Ainsi le concert offre deux fois quatre, soit huit mouvements, chiffre de l’équilibre et de son accomplissement à la fois dans la matière et dans l’esprit. À la lumière du coucher de soleil répond la lumière des nombres, selon l’antique sagesse de Pythagore, pour qui huit est le premier nombre cubique (23 = 2 x 2 x 2 = 8), celui du cycle également des jours de la semaine. Allusion qui n’est pas pour déplaire aux musiciens, quand on sait ce qu’elle doit, dans son langage et son sens à LA mathématique, avec la sonate de forme cyclique de Franck et la sonate traversée de passages polyrythmiques et homorythmiques de Brahms ! En outre, les deux œuvres visent l’équilibre entre les deux parties, par un jeu d’échange plus ou moins aéré ou serré.
La Sonate de Franck s’ouvre avec son balancement, toujours déjà commencé. Le violoniste Francis Duroy se montre sensible aux moindres inflexions de sa partie, atteignant ses aigues filés par le haut de la note. Les mouvements insistants de son archet produisent des sanglots intérieurs, ce qui contribue à donner à la musique sa patine d’époque. Le timbre se fait nostalgique sur les crêtes ou les fins de phrases, ardent ou éthéré, selon différentes allures de vibrato. Le piano de Michel Bourdoncle oscille entre sensualité retenue et expression lyrique, mélodie égrenée et souffle puissant, agitation incandescente et méditation. Il constitue un socle puissant, ouvrant un espace intérieur, une grotte sous-marine. La fraiche cantilène du mouvement final que s’échangent les interprètes évoque la course de deux êtres de lumière, deux feux follets se cherchant dans l’ombre. La ligne, sinueuse, fait moirer la tonalité. L’écriture savante de Franck s’exprime dans une nouvelle simplicité, avant l’imposition finale, terrible, du thème cyclique, telle la figure gravée du compositeur, son immense signature sonore.
La Troisième Sonate de Brahms s’ouvre par son thème aux contretemps mystérieux, au souffle à la fois austère et accidenté. Le chant, agité, porte les deux cœurs musiciens en écharpe, au cours d’un jeu de questions et réponses serré et haletant. Mais cette écharpe est soyeuse dans les thèmes brahmsiens aux contours toujours nets. Chaque retour thématique, dans l’interprétation qu’en donnent les deux interprètes, semble chercher à contenir des vagues émotionnelles de plus en plus puissantes. La tonalité, pour Brahms, est une digue construite avec une matière souple, épousant les contours de l’expression. Le clavier, sous les doigts de Michel Bourdoncle, est fait de cette substance, que le pianiste effleure, balaye, gratte ou pétrit. Les doigts de la main gauche de Francis Duroy se mettent au travail des doubles cordes, des pizzicati et autres pyrotechnies évocatrices sur l’étroite touche du violon. Le mouvement visible, l’engagement palpable, vient de l’archet, en particulier dans un final au souffle épique, qui réunit enfin, dans ses redoutables assauts, les deux interprètes.

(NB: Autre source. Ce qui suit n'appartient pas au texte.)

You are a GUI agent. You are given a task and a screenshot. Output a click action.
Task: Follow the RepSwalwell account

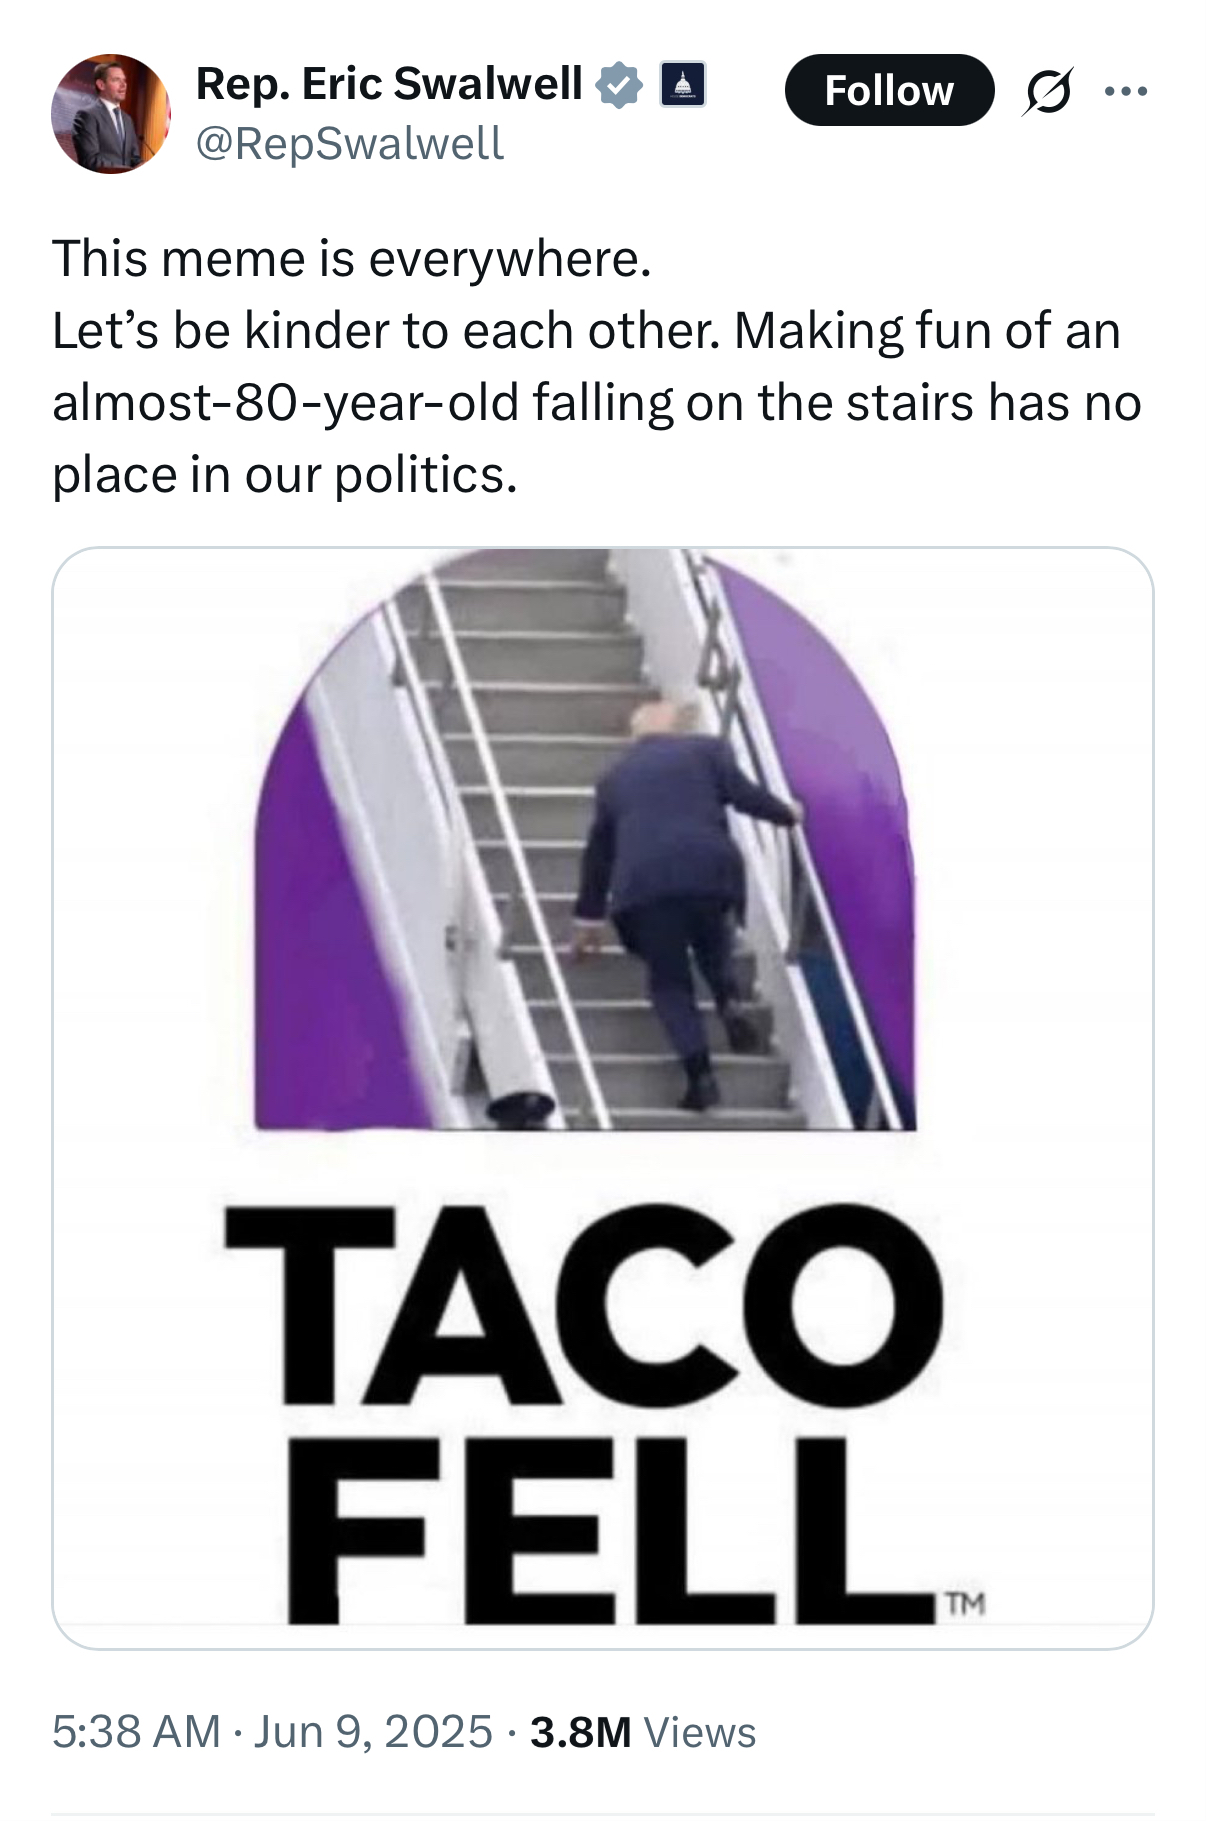(889, 91)
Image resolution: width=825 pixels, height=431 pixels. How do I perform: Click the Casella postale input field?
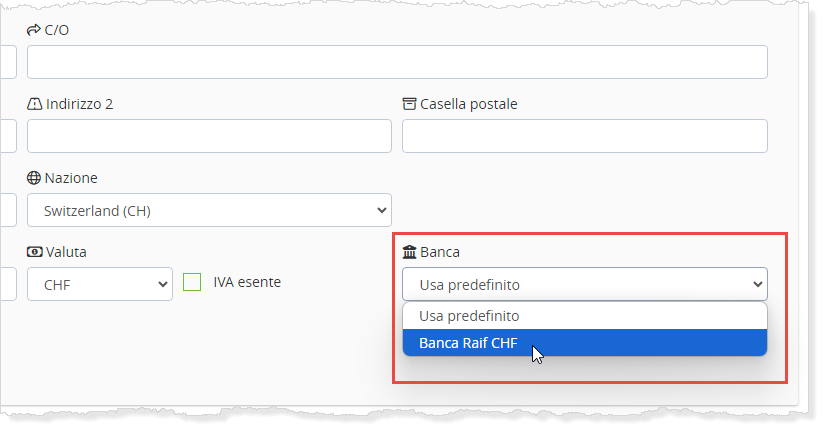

Si un compositeur a posé les bases de la sonate pour piano et violon, non comme simple accompagnement de l’un par l’autre, mais comme dialogue égalitaire, c’est bien Mozart. C’est par un bis de ce compositeur que le concert s’achève, avec le menuet de la Sonate KV304 en mi mineur, dont les musiciens, par le tempo, le phrasé et l’ornementation traduisent la grâce galante plus que le trouble préromantique.